Item coordinate data
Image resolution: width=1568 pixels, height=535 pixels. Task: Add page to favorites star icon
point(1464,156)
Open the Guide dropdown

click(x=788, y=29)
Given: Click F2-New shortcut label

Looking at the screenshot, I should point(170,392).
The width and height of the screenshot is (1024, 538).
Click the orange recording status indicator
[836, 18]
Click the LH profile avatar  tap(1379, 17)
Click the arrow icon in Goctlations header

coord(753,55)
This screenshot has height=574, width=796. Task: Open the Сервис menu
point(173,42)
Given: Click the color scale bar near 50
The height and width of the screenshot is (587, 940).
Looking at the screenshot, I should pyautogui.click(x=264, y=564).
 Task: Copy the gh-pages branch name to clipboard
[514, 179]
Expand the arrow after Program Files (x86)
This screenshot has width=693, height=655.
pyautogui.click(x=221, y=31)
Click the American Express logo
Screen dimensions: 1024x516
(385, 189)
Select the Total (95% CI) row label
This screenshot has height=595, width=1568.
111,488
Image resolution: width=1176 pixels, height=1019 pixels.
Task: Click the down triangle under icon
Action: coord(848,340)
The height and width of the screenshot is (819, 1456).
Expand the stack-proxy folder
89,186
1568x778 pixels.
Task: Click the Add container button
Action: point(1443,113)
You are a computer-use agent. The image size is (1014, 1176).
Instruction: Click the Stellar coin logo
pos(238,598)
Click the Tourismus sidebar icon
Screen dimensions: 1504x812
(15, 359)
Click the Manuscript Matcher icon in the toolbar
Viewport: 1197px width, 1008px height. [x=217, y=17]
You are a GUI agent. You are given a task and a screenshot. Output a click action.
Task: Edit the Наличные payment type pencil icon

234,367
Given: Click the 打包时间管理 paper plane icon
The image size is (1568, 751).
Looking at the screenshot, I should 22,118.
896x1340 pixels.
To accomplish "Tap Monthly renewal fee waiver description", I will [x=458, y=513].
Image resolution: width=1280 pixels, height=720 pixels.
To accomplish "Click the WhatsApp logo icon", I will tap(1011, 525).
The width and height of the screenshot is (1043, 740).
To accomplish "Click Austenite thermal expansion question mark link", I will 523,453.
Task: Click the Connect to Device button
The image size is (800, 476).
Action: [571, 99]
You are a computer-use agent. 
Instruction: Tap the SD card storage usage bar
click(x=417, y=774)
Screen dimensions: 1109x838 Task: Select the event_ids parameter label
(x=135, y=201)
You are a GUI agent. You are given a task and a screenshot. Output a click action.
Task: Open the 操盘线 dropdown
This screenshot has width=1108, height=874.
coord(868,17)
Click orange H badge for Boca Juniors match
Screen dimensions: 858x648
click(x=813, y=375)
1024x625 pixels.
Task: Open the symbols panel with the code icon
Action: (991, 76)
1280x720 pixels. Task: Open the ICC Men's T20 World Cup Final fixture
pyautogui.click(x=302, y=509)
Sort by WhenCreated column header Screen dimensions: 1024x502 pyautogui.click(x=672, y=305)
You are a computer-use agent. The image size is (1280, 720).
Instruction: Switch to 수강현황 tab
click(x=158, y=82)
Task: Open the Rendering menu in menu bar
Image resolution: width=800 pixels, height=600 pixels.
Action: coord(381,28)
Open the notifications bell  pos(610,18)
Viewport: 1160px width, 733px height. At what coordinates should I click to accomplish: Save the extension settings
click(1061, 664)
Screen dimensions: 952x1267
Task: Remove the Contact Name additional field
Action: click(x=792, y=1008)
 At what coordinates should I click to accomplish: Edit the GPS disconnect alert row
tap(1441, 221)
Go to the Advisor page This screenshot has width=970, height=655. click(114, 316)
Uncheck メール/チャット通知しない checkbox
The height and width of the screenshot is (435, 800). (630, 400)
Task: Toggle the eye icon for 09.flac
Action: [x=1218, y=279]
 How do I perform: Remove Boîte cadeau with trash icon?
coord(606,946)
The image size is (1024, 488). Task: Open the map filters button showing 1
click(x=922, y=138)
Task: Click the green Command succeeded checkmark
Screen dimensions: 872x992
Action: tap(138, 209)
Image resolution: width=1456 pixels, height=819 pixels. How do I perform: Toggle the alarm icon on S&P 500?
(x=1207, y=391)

● **Problem details**: Copy out, word for word, the lines of the listing from its first line through the line containing "Action: point(1443,113)", including both of those lines.

● **Answer below**:
Image resolution: width=1568 pixels, height=535 pixels. Task: Add page to favorites star icon
point(1464,156)
Open the Guide dropdown

click(x=788, y=29)
Given: Click F2-New shortcut label

Looking at the screenshot, I should point(170,392).
The width and height of the screenshot is (1024, 538).
Click the orange recording status indicator
[836, 18]
Click the LH profile avatar  tap(1379, 17)
Click the arrow icon in Goctlations header

coord(753,55)
This screenshot has height=574, width=796. Task: Open the Сервис menu
point(173,42)
Given: Click the color scale bar near 50
The height and width of the screenshot is (587, 940).
Looking at the screenshot, I should pyautogui.click(x=264, y=564).
 Task: Copy the gh-pages branch name to clipboard
[514, 179]
Expand the arrow after Program Files (x86)
This screenshot has width=693, height=655.
pyautogui.click(x=221, y=31)
Click the American Express logo
Screen dimensions: 1024x516
(385, 189)
Select the Total (95% CI) row label
This screenshot has height=595, width=1568.
111,488
Image resolution: width=1176 pixels, height=1019 pixels.
Task: Click the down triangle under icon
Action: coord(848,340)
The height and width of the screenshot is (819, 1456).
Expand the stack-proxy folder
89,186
1568x778 pixels.
Task: Click the Add container button
Action: point(1443,113)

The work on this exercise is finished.